A Place of Refuge
Praying with the icon of Our Lady of Korsun.
The original version of the icon known as Our Lady of Korsun is believed to have been painted by Saint Luke in Ephesus in the first century AD. A copy made its way to Korsun, the Slavic name for the Byzantine holding of Cherson on the Crimean Peninsula. In the late tenth century, the Great Prince Vladimir brought this copy to Kiev, the capital city of Kievan Rus’, where it came to be known as the “Korsun icon.” Vladimir had been baptized in the Black Sea off the coast of Korsun, so the icon’s provenance had personal significance. There was an element of political symbolism, too, as he used the transfer to mark the Kievan state’s adoption of Christianity in 988.
Our Lady of Korsun is an example of an Eleusa or “tenderness” icon, a Marian motif that depicts the Christ Child pressed to his mother’s cheek. In the Korsun icon, the faces nested together are given an added visual detail: a small scroll Christ’s right hand lifts to Mary’s lips, representing the gospel he comes in time to deliver. Their gazes meet each other mediated by this word of God. They express in a silent look the love that is the kernel of that word, the message at the heart of the text rolled up and proffered as a gift.
Praying with this icon, I think often of biblical images of “tasting” the word that begin with the petition of Psalm 51:
O Lord, open my lips, and my mouth shall declare your praise.
Then moving to the masticatory imagery of the prophets Jeremiah and Ezekiel:
Your words were found, and I ate them, and your words became to me a joy and the delight of my heart; for I am called by your name, O Lord, God of hosts. (Jer 15:15)
I opened my mouth and he gave me the scroll to eat. Son of man, he then said to me, feed your belly and fill your stomach with this scroll I am giving you. I ate it, and it was sweet as honey in my mouth. (Ezek 3:2-3)
And onward to the book of Revelation:
So I went up to the angel and told him to give me the small scroll. He said to me, “Take and swallow it. It will turn your stomach sour, but in your mouth it will taste as sweet as honey.” (Rev 10:9)
The passage from Jeremiah reappears every other week as the reading for Monday Lauds in the Benedictine breviary, which regulates reflection on this assimilation of the word from Christ to Mary, and from Mary, through her intercession and example of ultimate receptivity, to us. It is also an occasion to meditate further on the mediatory nature of the gospel—a moment when Christ transfuses himself into written language, “becomes” text, as it were, so that we might experience him in the reencoding of symbol, sound, and scene.

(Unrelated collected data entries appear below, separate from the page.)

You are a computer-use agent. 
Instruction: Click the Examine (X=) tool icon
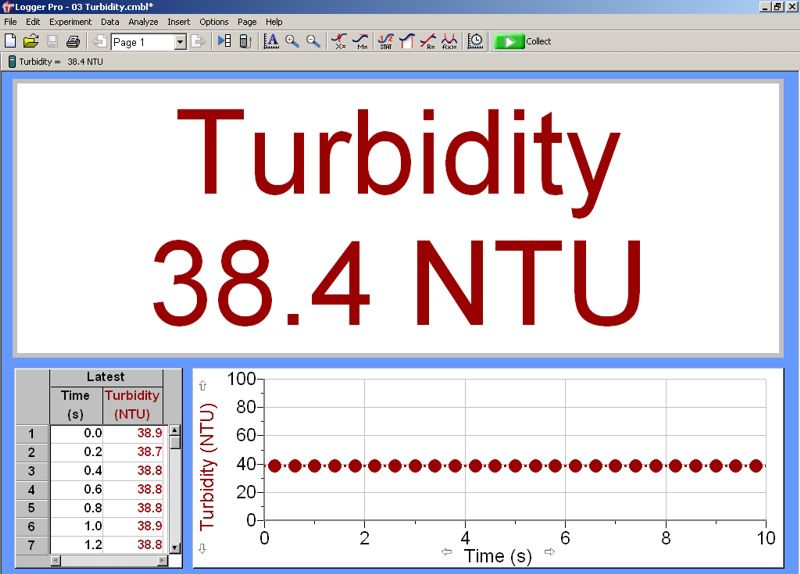[340, 41]
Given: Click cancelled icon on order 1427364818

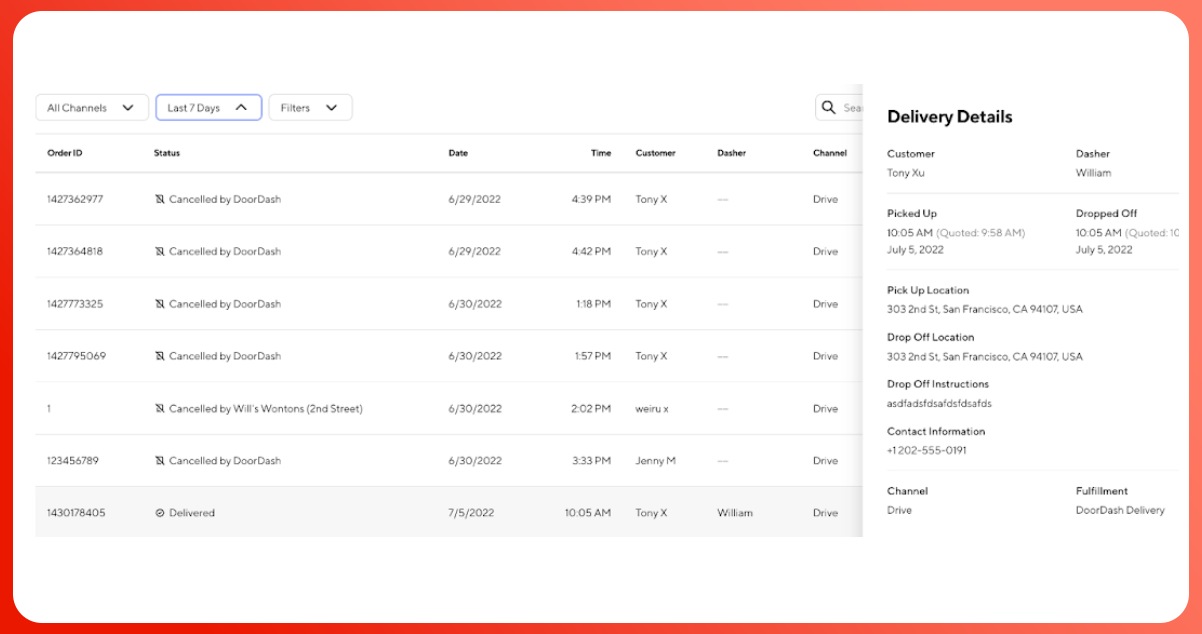Looking at the screenshot, I should 160,252.
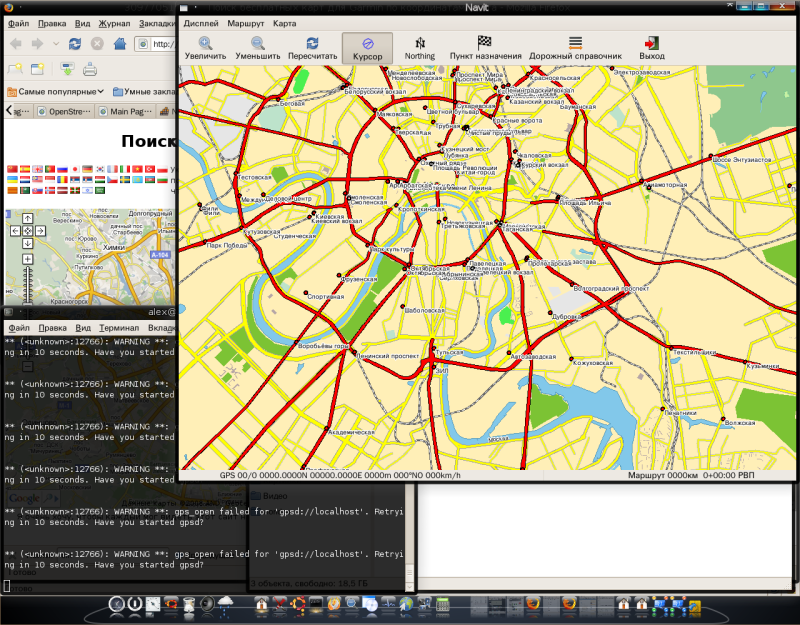This screenshot has height=625, width=800.
Task: Open the Маршрут menu in Navit
Action: click(246, 22)
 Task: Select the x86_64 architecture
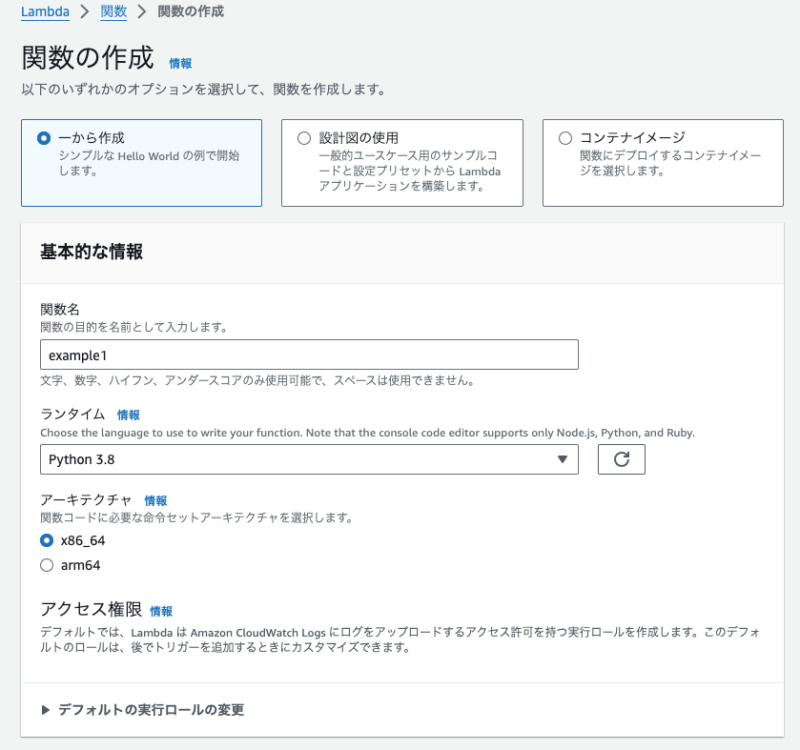45,538
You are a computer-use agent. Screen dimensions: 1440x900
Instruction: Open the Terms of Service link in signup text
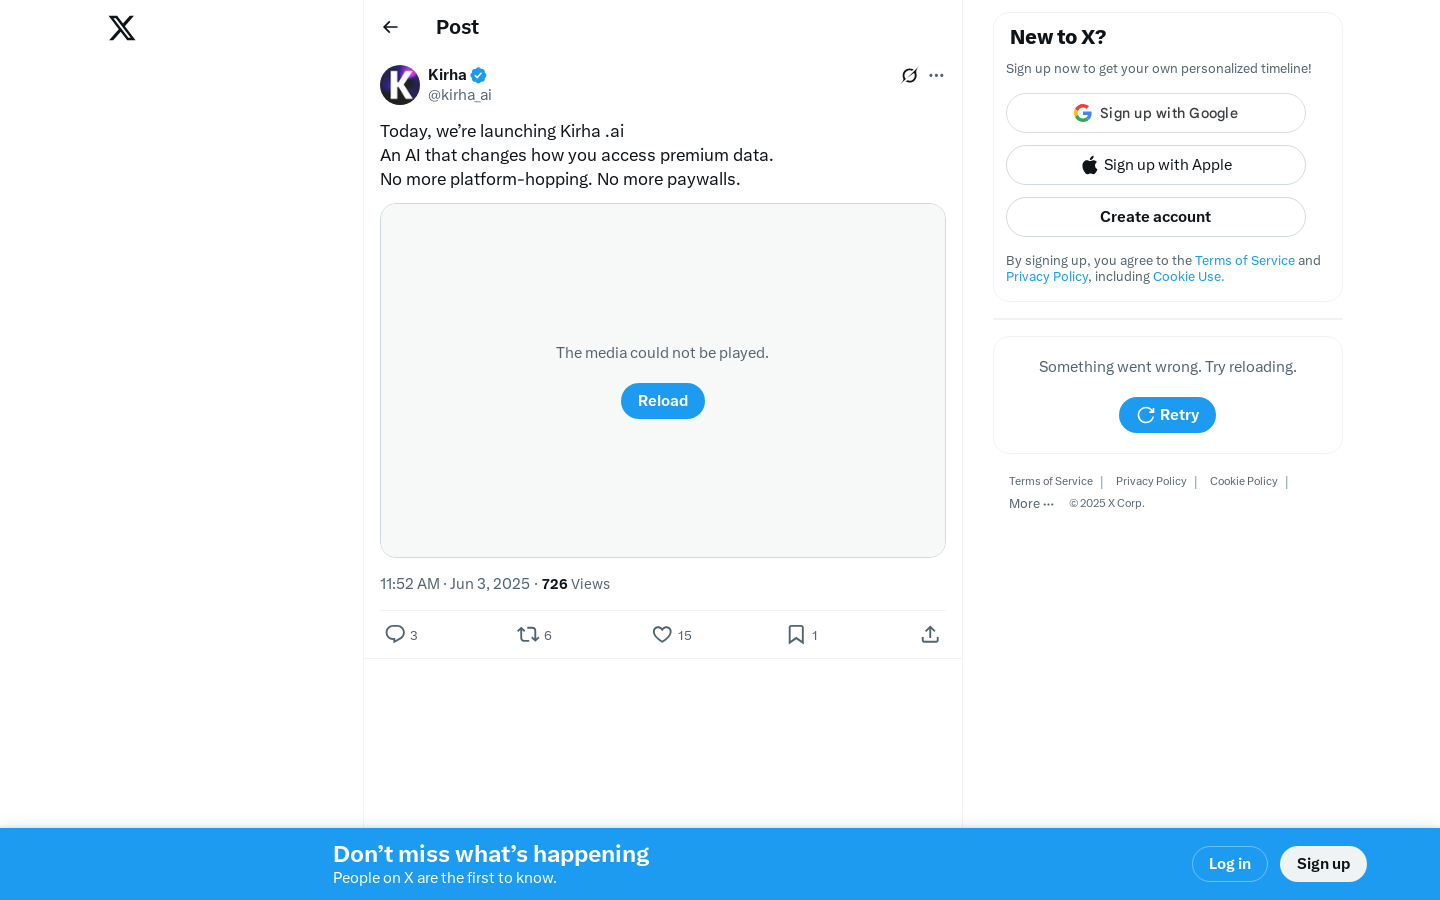click(1245, 260)
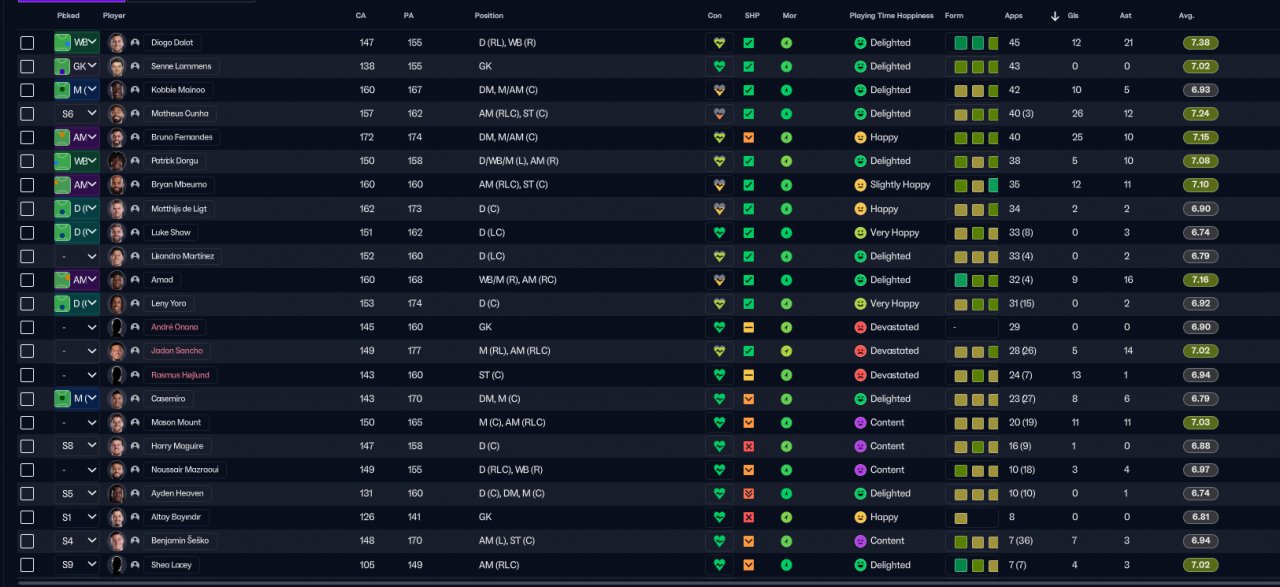Click Harry Maguire's red match sharpness icon
Image resolution: width=1280 pixels, height=587 pixels.
(x=748, y=446)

In addition to these verbal underpinnings, there are striking visual cues that stand on their own in the Korsun icon: the hands, for instance, both Mary’s that envelop the Christ Child and her son’s whose fingers twist around the scroll like second sheet of parchment and whose left raises playfully to tug at his mother’s mantle. There is the way that Christ rests against his mother just as the Beloved Disciple will rest against him at the Last Supper, and the intimation of interdependence such a visual parallel implies: at times in our lifecycle we are recipients of refuge, as Christ is here in his mother’s arms; at other times we are called to provide that place of refuge—to develop, as Rowan Williams defines humility, “a capacity to be a place where others find rest.”
The arrangement of the composition reveals a deeper metaphysical architecture: the relationship between being and doing, between the changeless impassability of God and the shifting, provisional nature of our daily acts. Mary looks steadily to Christ as a reminder that if we focus on being—really, on Being itself—the sequential acts of doing will follow. So often we reverse this dynamic; we think that if we just read one more book, give one more hour, go one more mile along the way, we will somehow build our way to Being, as if God were a composite of our tiny efforts and sacrifices. Perhaps, in a sense, God is such composite, multiplied across populations back and forth through time, but trying to structure our spiritual life on such a claim means constantly weighing our actions. For our left hand not to know what our right hand is doing (cf. Matt 6:3), to become joyful givers (cf. 2 Cor 9:7), we can look to Our Lady of Korsun’s expression of patient expectancy and trust that we, too, will receive a word of instruction delivered anew each day.